Genetically engineered mice get fat like we do.

US researchers have genetically engineered mice that realistically mimic the symptoms of human obesity. Studying the mice might explain how the body regulates its fat stores and help find new drugs to treat obesity¹.

The mice produce more of a chemical that causes fat to be laid down around the abdomen. Fat tummies, rather than the total quantity of fat, are most closely linked with the health problems of being overweight, such as diabetes, high blood pressure and heart disease.

“This is an important part of our emerging understanding of the common forms of obesity,” says Jeff Flier, of Harvard Medical School, Boston. Several pharmaceutical companies are already working on drugs to counteract the chemical’s effects, he adds.

The key chemical is an enzyme called HSD-1. This makes the hormone cortisol in cells.

Researchers had a clue that cortisol was involved in obesity. People with the disease Cushing’s syndrome have too much of the hormone. They build up fat around their abdomens, and suffer the attendant health problems.

But most obese people have normal blood levels of cortisol. Flier and his colleagues reasoned that the control centre might lie inside the cells.

By engineering mice so that their abdominal fat cells produce 2-3 times the normal amount of HSD-1, Flier’s team has pinned down the probable role of the enzyme in human obesity.

“It’s quite a staggering result,” says Brian Walker, a hormone researcher at the University of Edinburgh, UK. “None of the other models have so closely mirrored the human condition.”

The mice lay down more fat around their middles than their normal counterparts – resulting in a pot belly. They also suffer the health problems associated with obesity.

Hard to stomach

Walker has found that obese people tend to have more HSD-1, and his lab has produced a skinny mouse deficient in the enzyme. He is enthusiastic about HSD-1’s potential as a drug target.

It’s not known whether abdominal fat causes ill health, or is just associated with it. One possibility is that chemicals released by fat, perhaps including cortisol, cause the liver to become less sensitive to insulin, damaging the control of sugar levels in the blood.

We also don’t know if differences in HSD-1 lie behind men’s greater tendency to lay down fat around their stomachs than women. “There are sex differences in rats, but we can’t detect any between men’s and women’s livers,” says Walker. “We’re not sure about fat yet.”

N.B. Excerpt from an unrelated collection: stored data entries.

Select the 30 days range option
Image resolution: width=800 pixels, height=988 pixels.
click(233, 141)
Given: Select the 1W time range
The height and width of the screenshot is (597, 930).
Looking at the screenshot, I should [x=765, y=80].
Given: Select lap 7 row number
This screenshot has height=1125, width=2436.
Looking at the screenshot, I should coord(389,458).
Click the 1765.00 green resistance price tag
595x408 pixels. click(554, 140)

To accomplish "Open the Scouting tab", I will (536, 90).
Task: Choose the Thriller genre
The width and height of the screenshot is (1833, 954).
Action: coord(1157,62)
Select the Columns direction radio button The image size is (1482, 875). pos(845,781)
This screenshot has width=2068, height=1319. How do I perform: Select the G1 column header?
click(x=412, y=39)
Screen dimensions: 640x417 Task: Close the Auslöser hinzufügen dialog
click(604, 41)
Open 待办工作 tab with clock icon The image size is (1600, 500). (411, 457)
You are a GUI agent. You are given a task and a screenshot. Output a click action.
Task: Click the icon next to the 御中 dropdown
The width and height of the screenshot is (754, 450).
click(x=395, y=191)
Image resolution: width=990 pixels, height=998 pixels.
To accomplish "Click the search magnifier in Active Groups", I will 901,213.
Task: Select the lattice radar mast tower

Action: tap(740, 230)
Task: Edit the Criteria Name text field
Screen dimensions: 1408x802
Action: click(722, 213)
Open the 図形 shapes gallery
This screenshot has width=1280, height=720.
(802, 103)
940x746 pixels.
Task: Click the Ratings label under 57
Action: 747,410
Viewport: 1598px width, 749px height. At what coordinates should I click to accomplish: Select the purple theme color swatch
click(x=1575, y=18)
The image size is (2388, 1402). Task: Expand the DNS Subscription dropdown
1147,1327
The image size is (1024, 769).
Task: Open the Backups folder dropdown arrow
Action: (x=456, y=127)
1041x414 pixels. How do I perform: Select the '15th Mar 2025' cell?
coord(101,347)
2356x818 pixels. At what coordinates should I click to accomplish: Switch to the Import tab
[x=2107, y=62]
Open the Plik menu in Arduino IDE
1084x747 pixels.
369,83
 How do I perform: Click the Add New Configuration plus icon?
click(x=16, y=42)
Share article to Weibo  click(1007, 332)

Flier’s overweight mutant mice also eat more. Why should fat cells release a chemical that makes you fatter, and in the places where fat does most damage? “I don’t have an easy answer,” says Flier.

But it may have been advantageous for our ancestors to lay down abdominal fat stores in times of plenty. And abdominal fat is the first to be gained and the first to be lost during lean periods. Avoiding obesity, Flier points out, “is only a recent goal of the human race.”

References

1. Masuzaki, H. et al. A transgenic model of visceral obesity and the metabolic syndrome. Science, 294, 2166 – 2170, (2001).